"""
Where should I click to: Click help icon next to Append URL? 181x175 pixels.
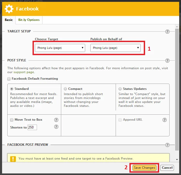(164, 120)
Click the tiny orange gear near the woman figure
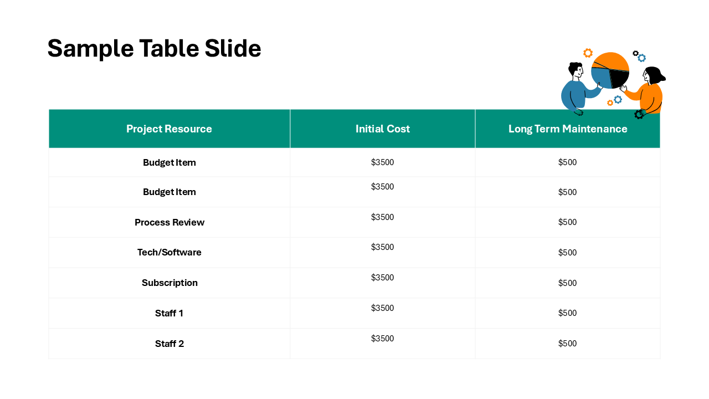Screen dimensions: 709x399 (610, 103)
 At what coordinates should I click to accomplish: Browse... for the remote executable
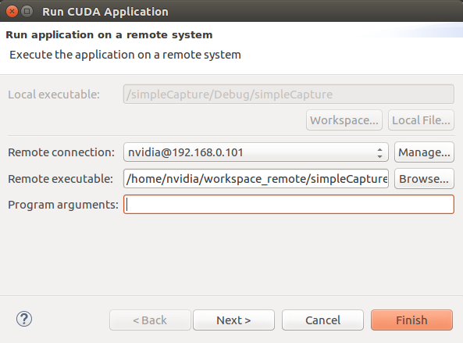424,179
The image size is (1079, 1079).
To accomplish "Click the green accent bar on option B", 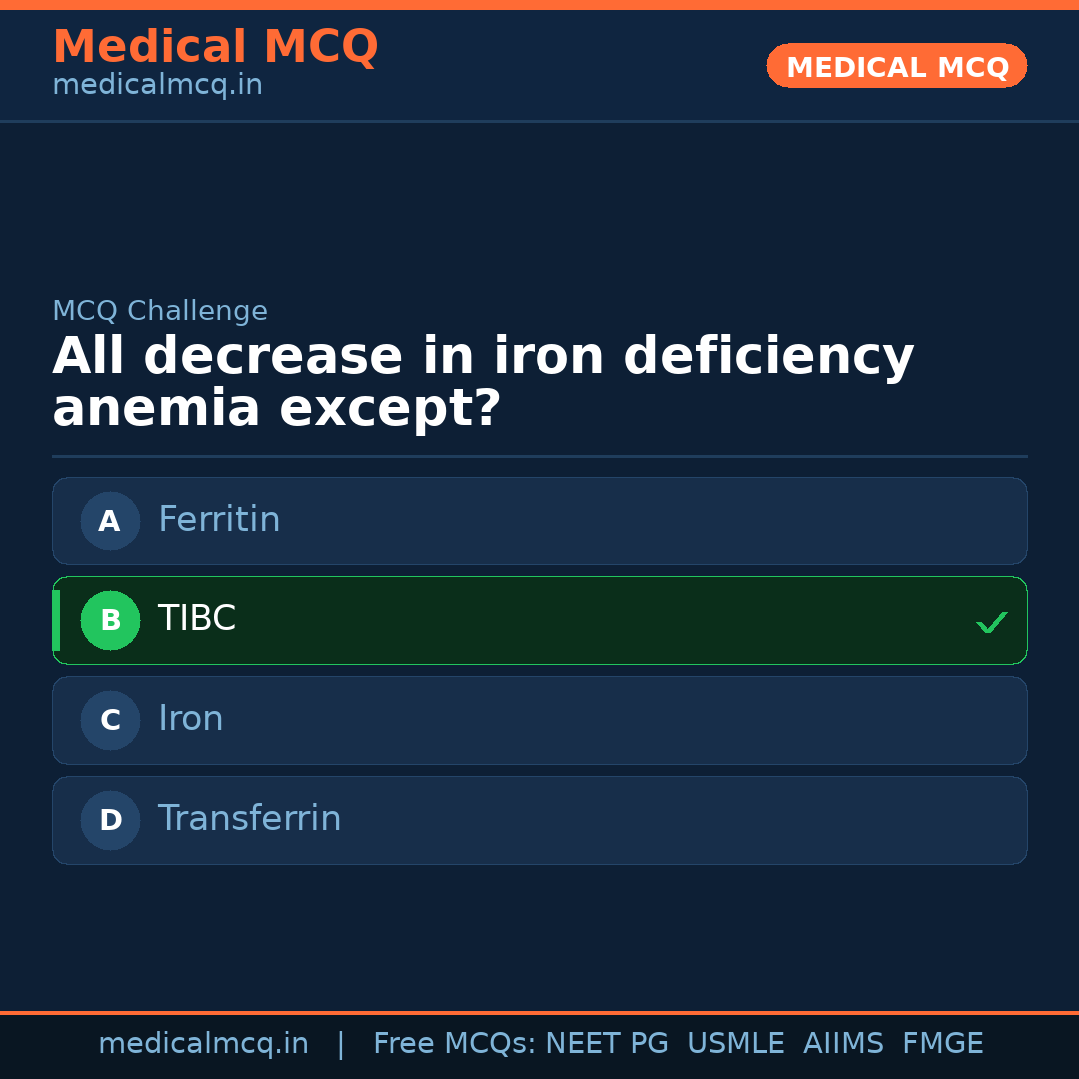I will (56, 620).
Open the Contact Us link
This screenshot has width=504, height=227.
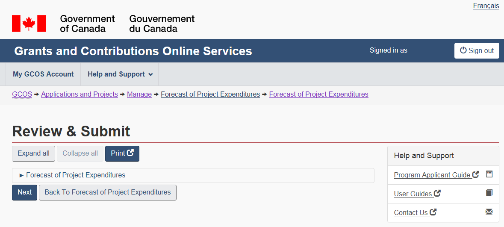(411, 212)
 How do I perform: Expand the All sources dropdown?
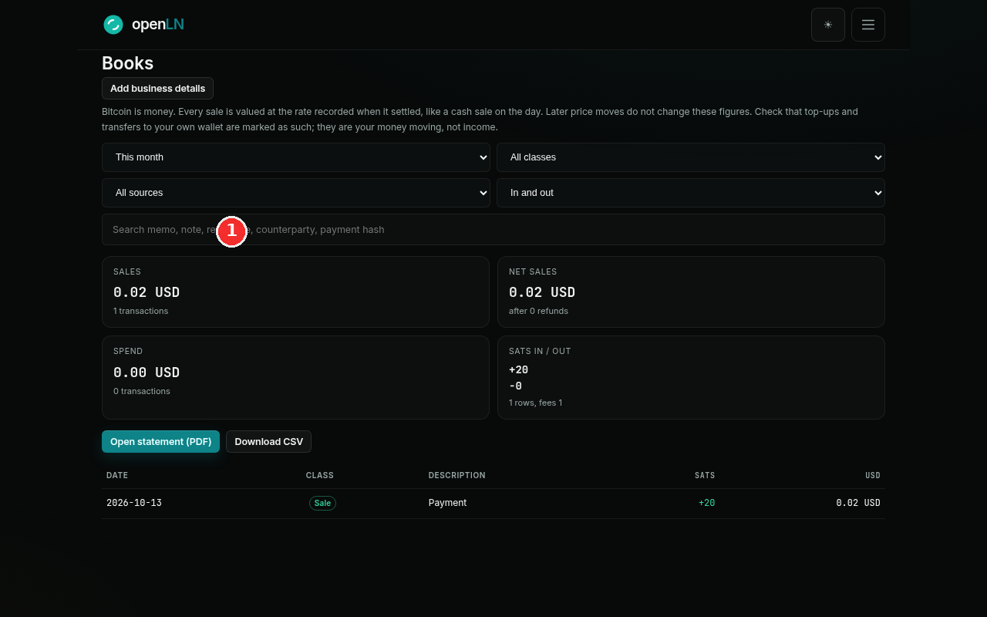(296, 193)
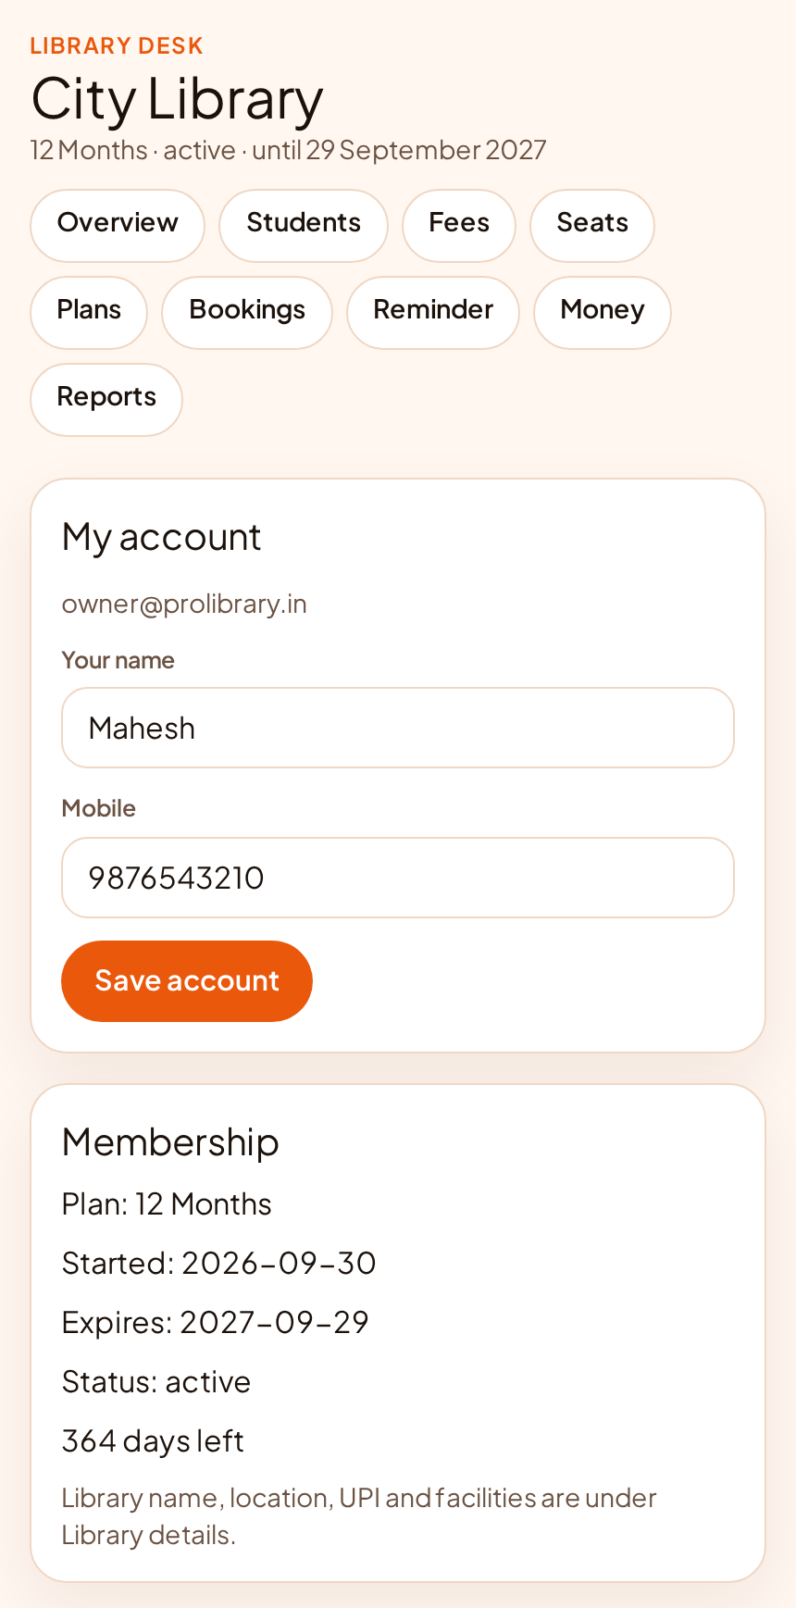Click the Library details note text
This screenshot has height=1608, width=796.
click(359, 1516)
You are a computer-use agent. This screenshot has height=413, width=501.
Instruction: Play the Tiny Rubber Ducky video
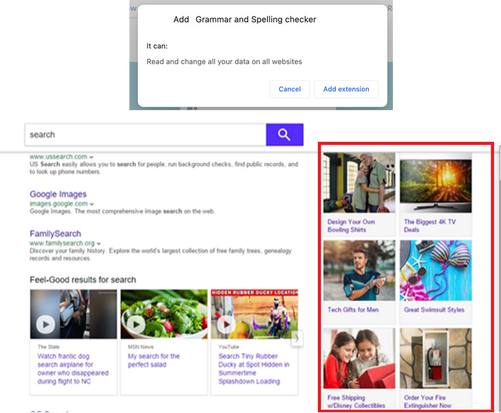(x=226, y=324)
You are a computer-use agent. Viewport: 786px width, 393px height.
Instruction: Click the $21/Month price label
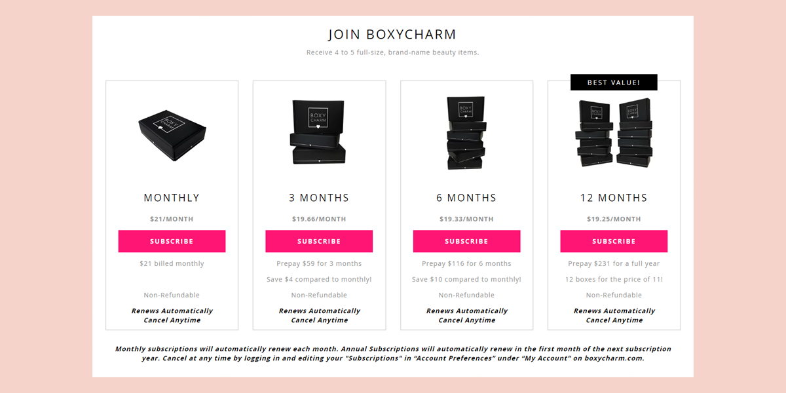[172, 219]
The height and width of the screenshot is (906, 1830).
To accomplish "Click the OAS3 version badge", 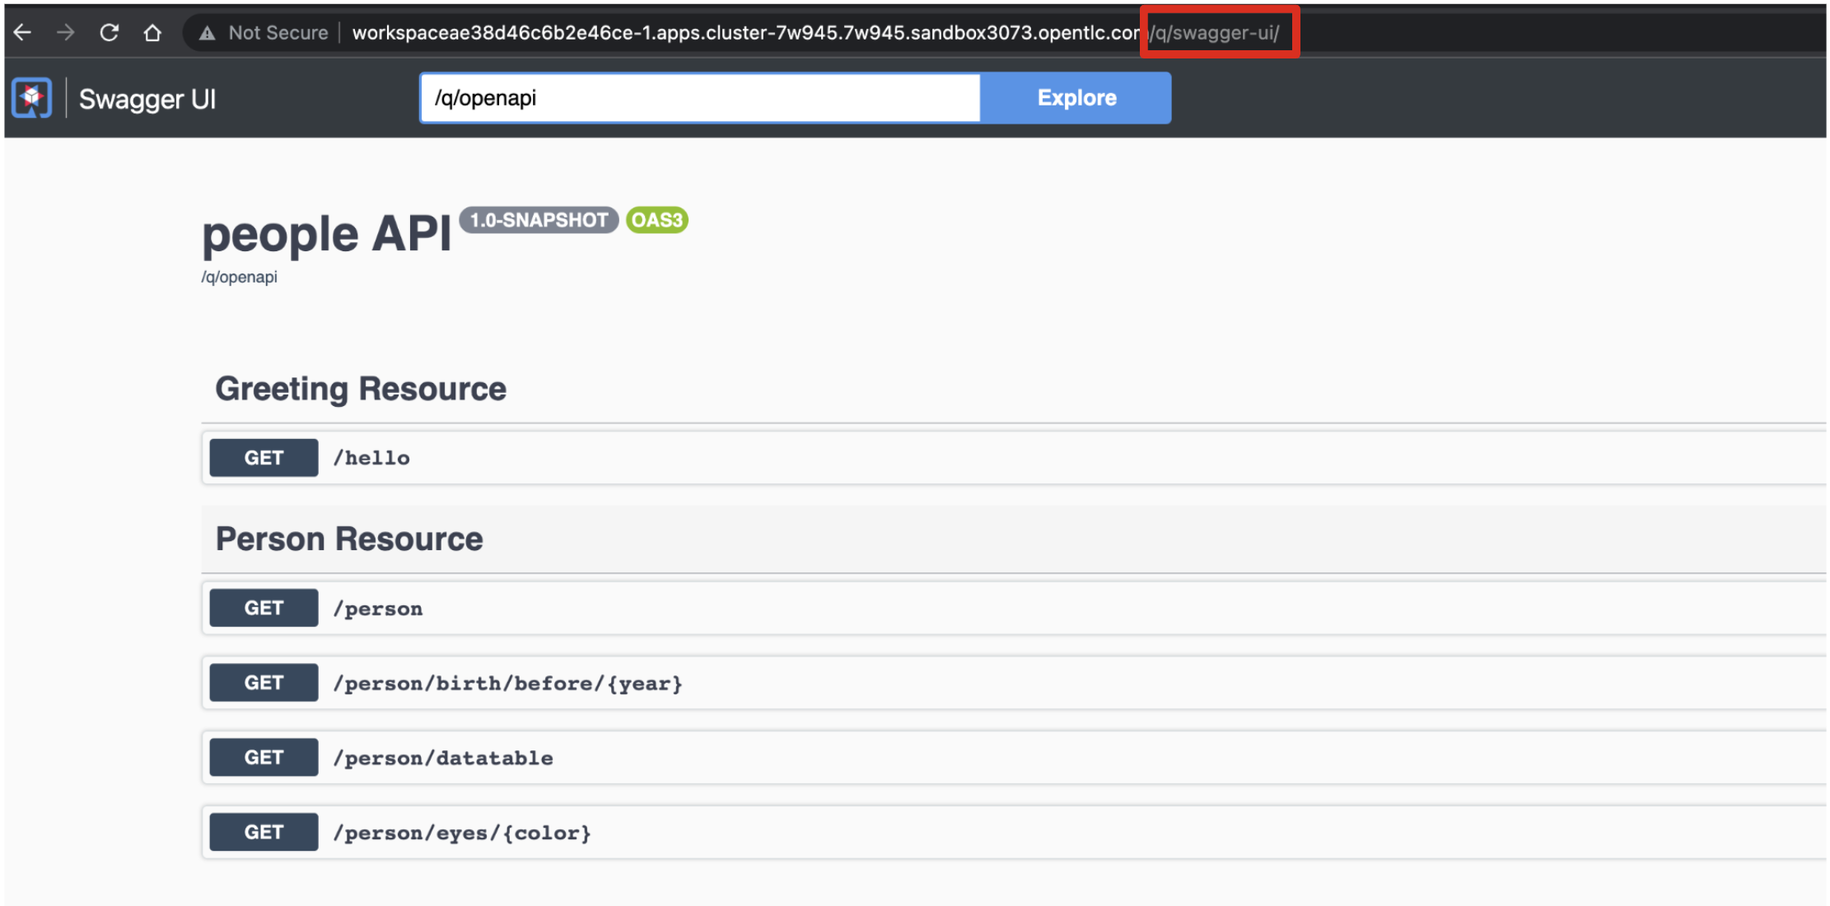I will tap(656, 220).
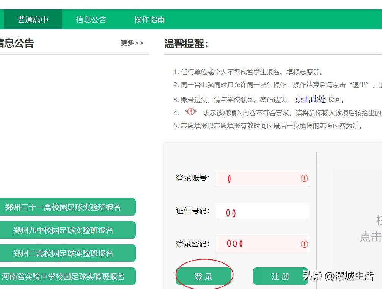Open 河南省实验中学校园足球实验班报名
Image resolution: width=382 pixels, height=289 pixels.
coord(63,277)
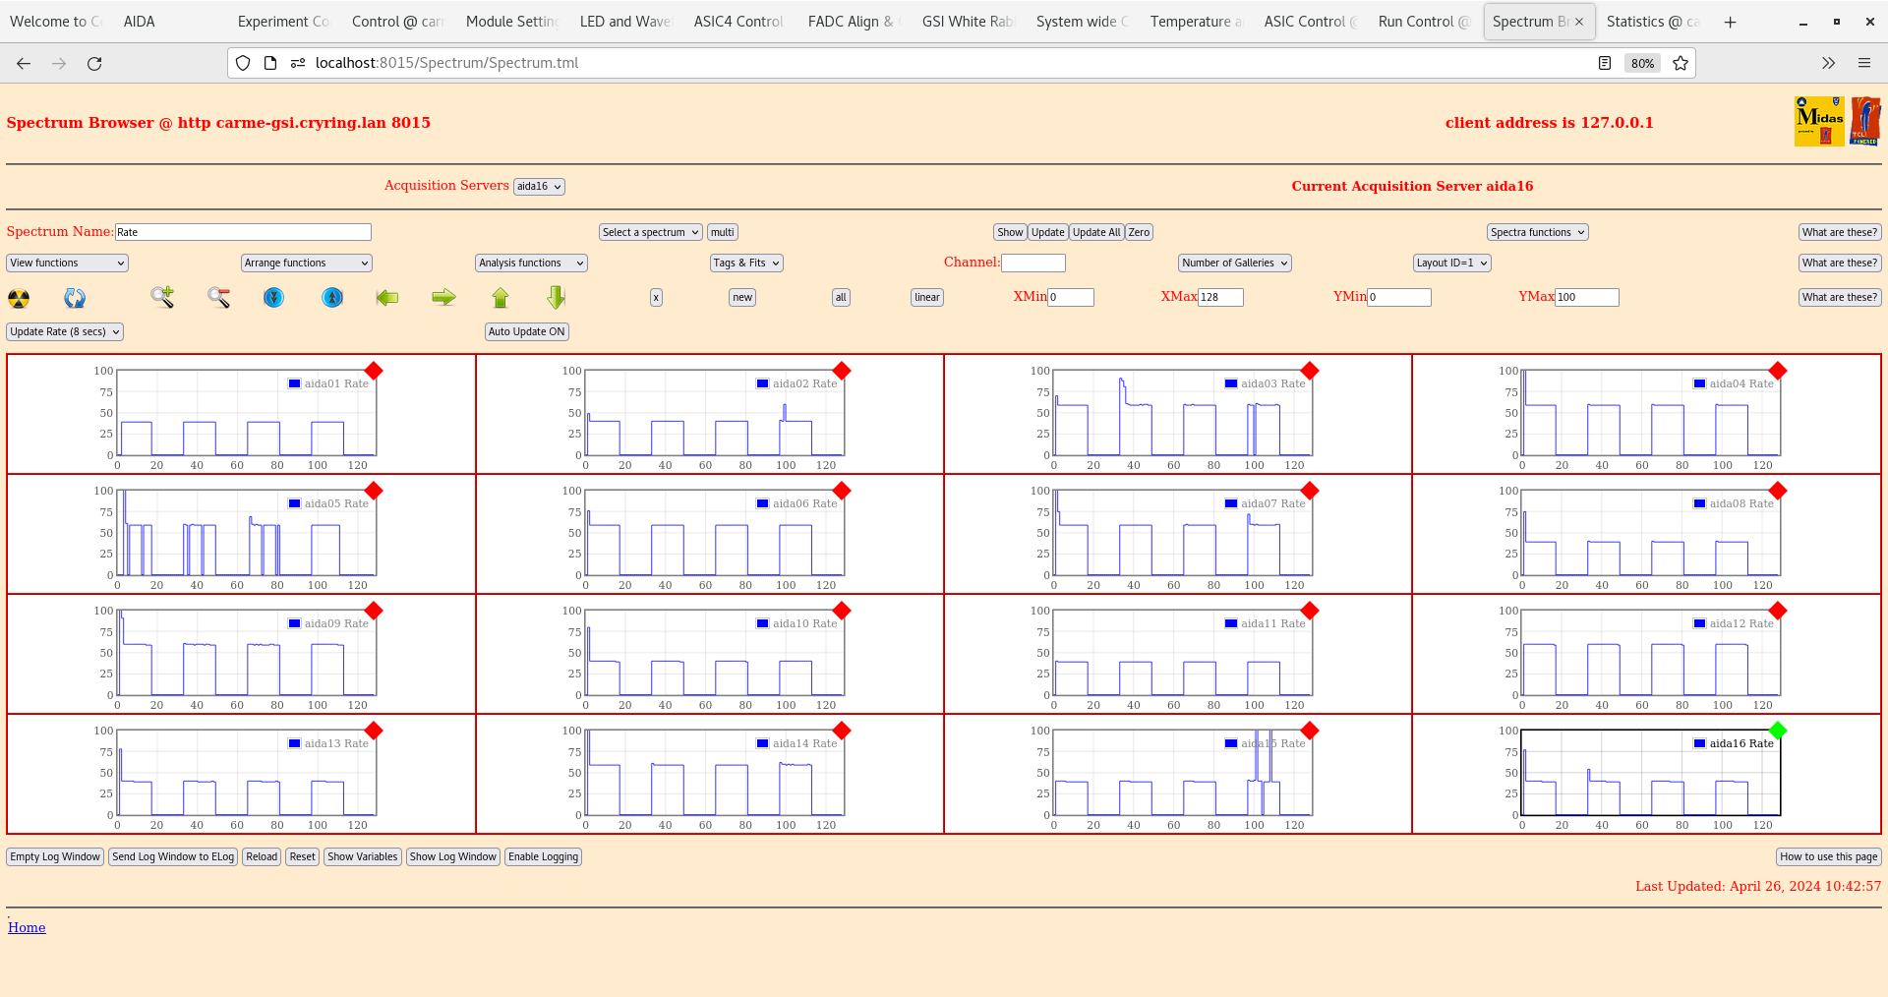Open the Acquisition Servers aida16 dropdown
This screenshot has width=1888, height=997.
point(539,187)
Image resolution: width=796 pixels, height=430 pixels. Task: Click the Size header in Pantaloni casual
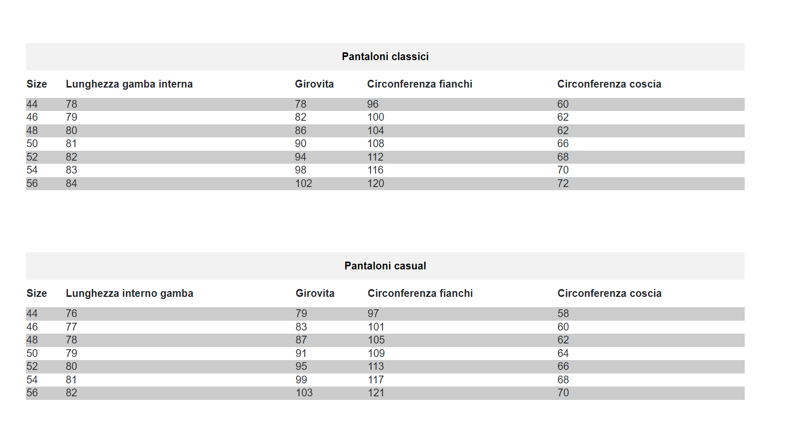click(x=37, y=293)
"""
Render the items from the line containing "Image resolution: width=796" through the end of the items as a two-column CSV with the header columns item_text and answer. Give one row per item, with each field quoted and any line breaks replaced by spaces, and omit the pictures.

> _RESPONSE_
item_text,answer
"Image resolution: width=796 pixels, height=430 pixels. Task: Click the Size header in Pantaloni casual","click(x=37, y=293)"